> _Selected extract_

● ● ● ● ● ● ●

The Asia Tour and the 'Predictability' Swipe

Macron's trip to Japan and South Korea — both US treaty allies who have also declined to join the Iran war — was itself a form of diplomatic signaling. In Tokyo, a day before Trump's mocking remarks became widely known, Macron praised Europe's "predictability" as a diplomatic partner, in what observers described as an implicit contrast with the United States under Trump.

France 24 and AFP reported that Macron arrived in Seoul on Thursday as the Trump comments dominated international headlines. He was accompanied by his wife Brigitte — the same person whose image Trump had weaponized hours earlier.

South Korea and Japan, both heavily dependent on Middle Eastern energy imports, have been closely watching the Hormuz crisis. Both countries have faced fuel disruptions and economic pressure since the strait's effective closure. Macron's tour appeared aimed at positioning France as an alternative diplomatic partner for Asian democracies increasingly unsettled by US unpredictability.


Where This Sits in the Broader NATO Breakdown

The Trump-Macron exchange is the latest flare-up in what has become the most severe transatlantic rupture in decades. Since the Iran war began, the US-NATO relationship has deteriorated sharply:

Spain closed its airspace to US military aircraft involved in the conflict. Italy blocked US bombers from Sigonella Air Base in Sicily. Trump called NATO a "paper tiger" and threatened withdrawal. Secretary of State Rubio told Al Jazeera the alliance needed "re-examination." A senior EU diplomat described NATO as "defunct in practice" on the Iran question.

Trump has framed every European refusal to participate as an act of cowardice or disloyalty. European governments have framed their refusal as adherence to international law and concern about an unauthorized war that bypassed both the UN Security Council and NATO's Article 5 consultation process.

Macron has been among the most diplomatically active European leaders during the crisis — hosting calls, proposing summits, and articulating a European position that is distinct from Washington's. That visibility has made him a repeated target for Trump, who has now publicly mocked both Macron's leadership and his marriage.

The Video: What It Actually Showed

For context: the May 2025 AP video from Vietnam showed Brigitte Macron's hands moving toward Emmanuel Macron's face as the plane door opened. Whether the gesture was a push, an adjustment of his clothing, or something else was disputed. Macron's office said it was playful. He later rejected the characterization that there had been any domestic conflict, calling the attention on it a disinformation campaign.

Trump's decision to describe the incident as Macron being hit with a "right to the jaw" — and to say he is "still recovering" nearly a year later — goes beyond the facts of the video as documented at the time. It is a characterization Macron has explicitly denied.


What Comes Next

The diplomatic fallout from Trump's remarks is likely to be real, if not immediately decisive. France has been one of the countries most actively involved in quiet ceasefire diplomacy — including through Pakistan and Gulf state intermediaries. If US-French relations deteriorate further, that channel could narrow.

Macron's restraint in his response — "they do not merit a response" — signals that France intends to stay focused on policy rather than be drawn into a personal feud. But the domestic reaction in France, including from across the political spectrum, shows that Trump's remarks landed as an insult to French national dignity, not merely to Macron personally.

Pope Leo XIV is scheduled to receive Macron at the Vatican on April 10, in what will be another high-profile diplomatic moment. The Pope used Palm Sunday to denounce religious justification for war — a message that has been widely interpreted as aimed at both the United States and Israel.

The exchange between Trump and Macron is, at its core, a proxy for a deeper disagreement: whether the Iran war is a necessary military campaign or an uncontrolled escalation with no clear exit. That dispute will not be resolved by mocking accents or viral videos. But it will be shaped, increasingly, by who in the world is willing to take Macron's calls — and who is taking Trump's.

● ● ● ● ● ● ●

> _Task requirements_
1. According to the article on Trump and Macron, from which air base did Italy block US bombers?
2. Output the part of the article on Trump and Macron between "Where This Sits" and "5 consultation process.", inclusive, with no changes.
The records are separate material with no connection to the article on Trump and Macron.

● ● ● ● ● ● ●

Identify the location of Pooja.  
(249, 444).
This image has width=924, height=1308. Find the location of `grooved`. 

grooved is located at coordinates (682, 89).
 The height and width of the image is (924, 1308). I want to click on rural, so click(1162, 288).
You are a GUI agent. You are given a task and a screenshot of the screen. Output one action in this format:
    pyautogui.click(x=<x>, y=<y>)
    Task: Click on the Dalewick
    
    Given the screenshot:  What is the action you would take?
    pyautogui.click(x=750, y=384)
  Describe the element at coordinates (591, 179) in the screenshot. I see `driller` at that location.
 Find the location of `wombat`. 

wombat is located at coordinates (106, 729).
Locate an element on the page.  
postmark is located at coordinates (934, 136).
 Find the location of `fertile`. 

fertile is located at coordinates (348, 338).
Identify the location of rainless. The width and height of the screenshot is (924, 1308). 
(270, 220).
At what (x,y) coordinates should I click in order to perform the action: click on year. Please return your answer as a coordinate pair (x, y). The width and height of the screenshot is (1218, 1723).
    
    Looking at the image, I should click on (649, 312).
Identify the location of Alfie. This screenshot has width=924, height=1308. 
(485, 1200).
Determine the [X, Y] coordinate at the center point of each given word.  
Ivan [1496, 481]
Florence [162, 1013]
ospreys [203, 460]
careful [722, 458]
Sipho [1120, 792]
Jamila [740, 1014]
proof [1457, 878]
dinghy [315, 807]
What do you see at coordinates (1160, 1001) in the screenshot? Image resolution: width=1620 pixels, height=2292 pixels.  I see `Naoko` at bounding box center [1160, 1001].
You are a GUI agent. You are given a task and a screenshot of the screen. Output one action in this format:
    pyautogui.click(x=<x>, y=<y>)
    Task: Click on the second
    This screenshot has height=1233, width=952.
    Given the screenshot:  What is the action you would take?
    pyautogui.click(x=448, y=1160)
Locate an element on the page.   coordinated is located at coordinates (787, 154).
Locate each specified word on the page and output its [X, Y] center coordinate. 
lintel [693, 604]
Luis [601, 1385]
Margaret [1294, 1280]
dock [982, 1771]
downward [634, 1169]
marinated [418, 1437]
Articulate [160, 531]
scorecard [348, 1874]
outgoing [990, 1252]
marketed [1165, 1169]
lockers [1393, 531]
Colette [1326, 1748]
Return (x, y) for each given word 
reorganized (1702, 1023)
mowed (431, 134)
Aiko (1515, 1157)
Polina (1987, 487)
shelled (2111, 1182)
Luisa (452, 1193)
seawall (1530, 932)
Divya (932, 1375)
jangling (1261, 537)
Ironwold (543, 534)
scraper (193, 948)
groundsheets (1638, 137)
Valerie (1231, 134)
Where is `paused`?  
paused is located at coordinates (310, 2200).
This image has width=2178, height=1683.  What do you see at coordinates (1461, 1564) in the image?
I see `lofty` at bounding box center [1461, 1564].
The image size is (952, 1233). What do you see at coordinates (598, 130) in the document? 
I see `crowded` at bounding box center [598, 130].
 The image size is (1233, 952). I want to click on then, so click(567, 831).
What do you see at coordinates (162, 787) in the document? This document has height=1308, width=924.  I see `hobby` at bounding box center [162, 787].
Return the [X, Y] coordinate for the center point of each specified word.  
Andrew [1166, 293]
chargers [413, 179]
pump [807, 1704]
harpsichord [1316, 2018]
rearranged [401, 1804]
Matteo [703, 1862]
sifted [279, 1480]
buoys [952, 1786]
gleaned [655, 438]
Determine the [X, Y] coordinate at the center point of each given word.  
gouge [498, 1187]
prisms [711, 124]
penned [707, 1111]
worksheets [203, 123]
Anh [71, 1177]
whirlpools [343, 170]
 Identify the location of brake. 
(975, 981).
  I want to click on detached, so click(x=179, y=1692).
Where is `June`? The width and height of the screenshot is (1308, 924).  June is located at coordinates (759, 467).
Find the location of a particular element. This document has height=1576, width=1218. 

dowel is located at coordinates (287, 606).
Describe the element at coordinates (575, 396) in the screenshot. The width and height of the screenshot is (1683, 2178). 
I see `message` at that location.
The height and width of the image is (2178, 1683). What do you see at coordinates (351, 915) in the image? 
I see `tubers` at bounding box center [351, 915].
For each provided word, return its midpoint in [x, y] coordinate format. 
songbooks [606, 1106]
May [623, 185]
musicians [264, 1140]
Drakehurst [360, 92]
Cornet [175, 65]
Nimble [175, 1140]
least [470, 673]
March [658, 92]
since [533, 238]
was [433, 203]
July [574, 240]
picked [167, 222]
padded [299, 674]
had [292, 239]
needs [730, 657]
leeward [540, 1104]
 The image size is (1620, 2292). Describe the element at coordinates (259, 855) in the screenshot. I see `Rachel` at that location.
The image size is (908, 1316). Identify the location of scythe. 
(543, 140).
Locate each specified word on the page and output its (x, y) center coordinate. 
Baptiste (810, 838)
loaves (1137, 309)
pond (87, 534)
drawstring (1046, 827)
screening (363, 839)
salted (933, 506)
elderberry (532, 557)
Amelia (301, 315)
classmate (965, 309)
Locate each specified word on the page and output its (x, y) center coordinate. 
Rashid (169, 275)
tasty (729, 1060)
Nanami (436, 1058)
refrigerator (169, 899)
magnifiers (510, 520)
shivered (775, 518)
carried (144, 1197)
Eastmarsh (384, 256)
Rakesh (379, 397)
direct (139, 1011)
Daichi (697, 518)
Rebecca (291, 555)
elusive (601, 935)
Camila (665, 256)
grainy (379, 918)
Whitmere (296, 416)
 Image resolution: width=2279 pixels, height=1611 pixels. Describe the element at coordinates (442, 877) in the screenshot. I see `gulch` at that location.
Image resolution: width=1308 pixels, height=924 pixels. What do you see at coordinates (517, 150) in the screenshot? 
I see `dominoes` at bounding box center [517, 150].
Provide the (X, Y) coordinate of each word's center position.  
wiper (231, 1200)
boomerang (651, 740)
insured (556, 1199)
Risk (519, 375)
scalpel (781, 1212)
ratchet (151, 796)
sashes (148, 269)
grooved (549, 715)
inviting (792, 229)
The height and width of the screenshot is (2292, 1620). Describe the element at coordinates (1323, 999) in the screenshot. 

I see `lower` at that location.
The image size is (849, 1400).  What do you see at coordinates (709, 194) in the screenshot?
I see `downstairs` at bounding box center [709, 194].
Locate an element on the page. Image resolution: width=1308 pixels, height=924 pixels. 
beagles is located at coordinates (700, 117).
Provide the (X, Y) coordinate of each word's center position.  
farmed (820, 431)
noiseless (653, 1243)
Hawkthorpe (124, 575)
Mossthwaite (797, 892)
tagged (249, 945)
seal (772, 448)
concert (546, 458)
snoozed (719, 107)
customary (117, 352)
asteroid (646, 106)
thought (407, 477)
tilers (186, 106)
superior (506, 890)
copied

● ● ● ● ● ● ●

> _Results for the exercise_
1. Sigonella Air Base in Sicily.

2.
Where This Sits in the Broader NATO Breakdown

The Trump-Macron exchange is the latest flare-up in what has become the most severe transatlantic rupture in decades. Since the Iran war began, the US-NATO relationship has deteriorated sharply:

Spain closed its airspace to US military aircraft involved in the conflict. Italy blocked US bombers from Sigonella Air Base in Sicily. Trump called NATO a "paper tiger" and threatened withdrawal. Secretary of State Rubio told Al Jazeera the alliance needed "re-examination." A senior EU diplomat described NATO as "defunct in practice" on the Iran question.

Trump has framed every European refusal to participate as an act of cowardice or disloyalty. European governments have framed their refusal as adherence to international law and concern about an unauthorized war that bypassed both the UN Security Council and NATO's Article 5 consultation process.